__Problem to work on__. Go to the line that contains "You are a computer-use" and transcribe from there to the end of the entries, that line and the last one included.

-----

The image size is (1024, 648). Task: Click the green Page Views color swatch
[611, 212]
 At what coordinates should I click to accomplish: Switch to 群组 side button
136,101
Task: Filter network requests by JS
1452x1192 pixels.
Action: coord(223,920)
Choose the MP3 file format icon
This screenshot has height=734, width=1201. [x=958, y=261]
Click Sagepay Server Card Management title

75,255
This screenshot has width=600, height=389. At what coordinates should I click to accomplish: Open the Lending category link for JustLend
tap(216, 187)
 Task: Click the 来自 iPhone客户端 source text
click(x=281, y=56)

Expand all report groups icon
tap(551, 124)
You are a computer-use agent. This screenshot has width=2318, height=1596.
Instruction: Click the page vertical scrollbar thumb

-----

__Answer to the exercise__.
You are a computer-use agent. This screenshot has width=2318, height=1596.
Instruction: Click the page vertical scrollbar thumb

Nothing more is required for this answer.